**TRECHO FORNECIDO**.
De acordo com o Estatuto da Cidade, Lei n° 10.257/2001, que regulamenta os artigos 182 e 183 da Constituição e traz diretrizes e ferramentas importantes para a Política Urbana, o Plano Diretor deve ser revisado no máximo a cada 10 anos, exceto para aqueles municípios cujo instrumento tenha sido aprovado anterior à vigência do EC, cuja determinação de adequação era o prazo de 5 anos a partir de 2001. Levando em consideração o crescimento populacional de mais de 40% da capital sergipana, as várias alterações na configuração urbana, como a criação de 10 (dez) novos bairros, somadas às as mudanças sociais, econômicas e ambientais ocorridas desde 2000, fica evidente a necessidade urgente de uma legislação que defina diretrizes e instrumentos adequados à realidade atual.

Segundo informações da Folha de São Paulo, 11 das 27 capitais brasileiras estão com suas revisões atrasadas e, constatou-se que surpreendentemente, Aracaju é a única capital do país que ainda não realizou nenhuma alteração em seu Plano Diretor após a promulgação do Estatuto da Cidade.

Zona Norte de Aracaju (SE). Foto: Sarah França

São inúmeras as consequências diretas dessa incompatibilização dos instrumentos. A professora Sarah França, doutora em arquitetura e urbanismo, destaca que a falta de aplicação do instrumento da Outorga Onerosa do Direito de Construir tem acarretado, por exemplo, perdas no aspecto do financiamento da urbanização e na oferta de áreas urbanizadas para os grupos de baixa renda. A ausência de atualização do Plano Diretor impede a adoção de medidas que poderiam trazer benefícios significativos, tanto financeiros para a gestão, como para seus habitantes.

Várias tentativas de revisão do Plano Diretor foram feitas, mas esbarraram em obstáculos que impediram a sua conclusão. No governo do então prefeito Marcelo Deda, entre 2005 e 2012, foram realizadas tratativas, sem sucesso, na Câmara dos Vereadores. Em 2015, no governo de João Alves, uma nova tentativa foi feita com atualização do diagnóstico, realização de estudos e audiências públicas. No entanto, o Ministério Público suspendeu o plano mediante denúncia de irregularidades.

**APLIQUE A LEITURA**.
#1 Reescreva em forma de lista o parágrafo do texto sobre o Plano Diretor de Aracaju que começa com "Várias tentativas de revisão", mantendo os fatos principais.
#2 Segundo o texto sobre o Plano Diretor de Aracaju, quantos novos bairros foram criados na capital sergipana?
#3 Prossiga com o texto sobre o Plano Diretor de Aracaju a partir do ponto em que ele termina.
Os registros não têm nenhuma relação com o texto sobre o Plano Diretor de Aracaju.

**REGISTROS FORNECIDOS**.
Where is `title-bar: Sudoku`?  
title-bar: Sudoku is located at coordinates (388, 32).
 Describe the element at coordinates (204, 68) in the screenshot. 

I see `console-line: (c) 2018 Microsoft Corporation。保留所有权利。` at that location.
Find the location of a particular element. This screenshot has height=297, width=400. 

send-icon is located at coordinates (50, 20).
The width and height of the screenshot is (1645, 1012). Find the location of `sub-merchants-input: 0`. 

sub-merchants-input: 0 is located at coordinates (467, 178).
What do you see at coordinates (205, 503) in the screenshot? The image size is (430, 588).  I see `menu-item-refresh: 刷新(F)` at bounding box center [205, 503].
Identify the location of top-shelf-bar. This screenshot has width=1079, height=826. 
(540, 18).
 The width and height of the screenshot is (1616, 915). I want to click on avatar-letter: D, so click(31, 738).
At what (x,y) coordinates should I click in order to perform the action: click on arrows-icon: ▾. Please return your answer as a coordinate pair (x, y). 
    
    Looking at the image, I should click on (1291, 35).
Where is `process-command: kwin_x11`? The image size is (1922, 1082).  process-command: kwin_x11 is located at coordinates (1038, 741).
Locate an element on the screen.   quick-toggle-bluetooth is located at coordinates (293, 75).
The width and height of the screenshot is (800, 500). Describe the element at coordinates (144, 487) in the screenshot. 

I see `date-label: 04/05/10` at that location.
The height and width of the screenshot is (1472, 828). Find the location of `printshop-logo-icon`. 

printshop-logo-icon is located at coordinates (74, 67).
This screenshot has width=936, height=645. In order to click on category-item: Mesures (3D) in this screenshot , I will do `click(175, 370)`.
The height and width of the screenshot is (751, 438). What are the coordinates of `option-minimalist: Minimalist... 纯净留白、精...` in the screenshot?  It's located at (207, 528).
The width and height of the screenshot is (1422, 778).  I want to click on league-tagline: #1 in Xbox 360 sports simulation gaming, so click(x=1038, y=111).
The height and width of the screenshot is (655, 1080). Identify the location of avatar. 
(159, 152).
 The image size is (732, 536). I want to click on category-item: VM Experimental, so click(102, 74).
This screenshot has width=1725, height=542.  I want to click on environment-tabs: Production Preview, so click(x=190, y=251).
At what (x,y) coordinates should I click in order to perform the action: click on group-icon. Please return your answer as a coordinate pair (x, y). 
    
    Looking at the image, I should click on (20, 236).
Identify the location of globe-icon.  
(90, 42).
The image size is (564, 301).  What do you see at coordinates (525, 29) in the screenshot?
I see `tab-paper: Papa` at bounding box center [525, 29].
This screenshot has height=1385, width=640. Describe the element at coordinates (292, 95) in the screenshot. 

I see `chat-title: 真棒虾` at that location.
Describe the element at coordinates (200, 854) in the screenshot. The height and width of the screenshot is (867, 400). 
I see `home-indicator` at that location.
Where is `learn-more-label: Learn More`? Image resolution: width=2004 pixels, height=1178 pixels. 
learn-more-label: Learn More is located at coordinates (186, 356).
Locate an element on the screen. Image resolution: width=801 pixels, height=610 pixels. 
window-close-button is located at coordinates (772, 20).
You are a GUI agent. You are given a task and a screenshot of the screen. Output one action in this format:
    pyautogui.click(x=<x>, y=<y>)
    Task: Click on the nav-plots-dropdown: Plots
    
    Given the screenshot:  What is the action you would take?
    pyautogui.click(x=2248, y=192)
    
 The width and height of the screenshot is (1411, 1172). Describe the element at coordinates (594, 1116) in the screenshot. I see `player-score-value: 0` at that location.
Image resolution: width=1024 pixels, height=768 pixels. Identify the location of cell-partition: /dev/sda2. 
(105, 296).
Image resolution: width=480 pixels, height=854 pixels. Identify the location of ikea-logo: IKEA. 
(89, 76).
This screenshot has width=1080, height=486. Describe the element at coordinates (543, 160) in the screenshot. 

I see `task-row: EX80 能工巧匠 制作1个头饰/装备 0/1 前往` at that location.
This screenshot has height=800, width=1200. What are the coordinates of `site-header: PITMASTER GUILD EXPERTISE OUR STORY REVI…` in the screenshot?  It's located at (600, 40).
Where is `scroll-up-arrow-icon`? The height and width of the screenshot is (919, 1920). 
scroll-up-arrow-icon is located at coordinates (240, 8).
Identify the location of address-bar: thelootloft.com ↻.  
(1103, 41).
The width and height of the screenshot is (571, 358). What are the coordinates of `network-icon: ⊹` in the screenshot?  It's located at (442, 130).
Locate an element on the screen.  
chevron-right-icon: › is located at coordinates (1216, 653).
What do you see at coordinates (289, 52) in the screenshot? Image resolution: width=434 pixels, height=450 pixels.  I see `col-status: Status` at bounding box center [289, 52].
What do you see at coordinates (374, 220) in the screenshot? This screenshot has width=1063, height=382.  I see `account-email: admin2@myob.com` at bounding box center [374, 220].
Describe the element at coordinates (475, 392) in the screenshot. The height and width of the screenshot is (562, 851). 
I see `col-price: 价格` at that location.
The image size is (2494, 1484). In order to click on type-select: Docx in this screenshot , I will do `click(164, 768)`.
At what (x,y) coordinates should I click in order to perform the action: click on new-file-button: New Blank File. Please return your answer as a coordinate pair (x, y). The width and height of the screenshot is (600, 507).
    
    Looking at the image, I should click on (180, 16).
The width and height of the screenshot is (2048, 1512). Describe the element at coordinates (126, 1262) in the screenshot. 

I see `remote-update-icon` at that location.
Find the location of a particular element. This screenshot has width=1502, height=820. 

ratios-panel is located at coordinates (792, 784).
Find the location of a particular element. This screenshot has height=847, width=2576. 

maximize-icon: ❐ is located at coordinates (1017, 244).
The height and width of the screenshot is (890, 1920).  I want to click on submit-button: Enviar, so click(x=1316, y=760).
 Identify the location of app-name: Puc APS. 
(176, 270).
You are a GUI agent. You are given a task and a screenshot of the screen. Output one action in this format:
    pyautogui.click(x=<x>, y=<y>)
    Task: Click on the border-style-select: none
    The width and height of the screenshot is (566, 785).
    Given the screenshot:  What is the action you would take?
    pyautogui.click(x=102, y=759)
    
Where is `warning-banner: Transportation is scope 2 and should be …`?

**RESPOSTAS POR TAREFA**.
#1
- Houve várias tentativas de revisar o Plano Diretor, mas nenhuma foi concluída.
- Na gestão de Marcelo Deda (2005 a 2012), houve tratativas na Câmara dos Vereadores, sem sucesso.
- Em 2015, na gestão de João Alves, houve atualização do diagnóstico, estudos e audiências públicas.
- O Ministério Público suspendeu esse plano após denúncia de irregularidades.

#2 Dez novos bairros.

#3
Mais recentemente, em 2021, na gestão do prefeito Edvaldo Nogueira, uma nova minuta foi elaborada por uma equipe de técnicos e apresentada para a população de forma on-line e em oito audiências públicas nos bairros. No entanto, algumas entidades acionaram o Ministério Público questionando a forma como a revisão está sendo conduzida, principalmente no que diz respeito a participação e a falta de um diagnóstico atualizado, impedindo, até o momento que o plano seja enviado para a Câmara de Vereadores e tenha sua discussão ampliada.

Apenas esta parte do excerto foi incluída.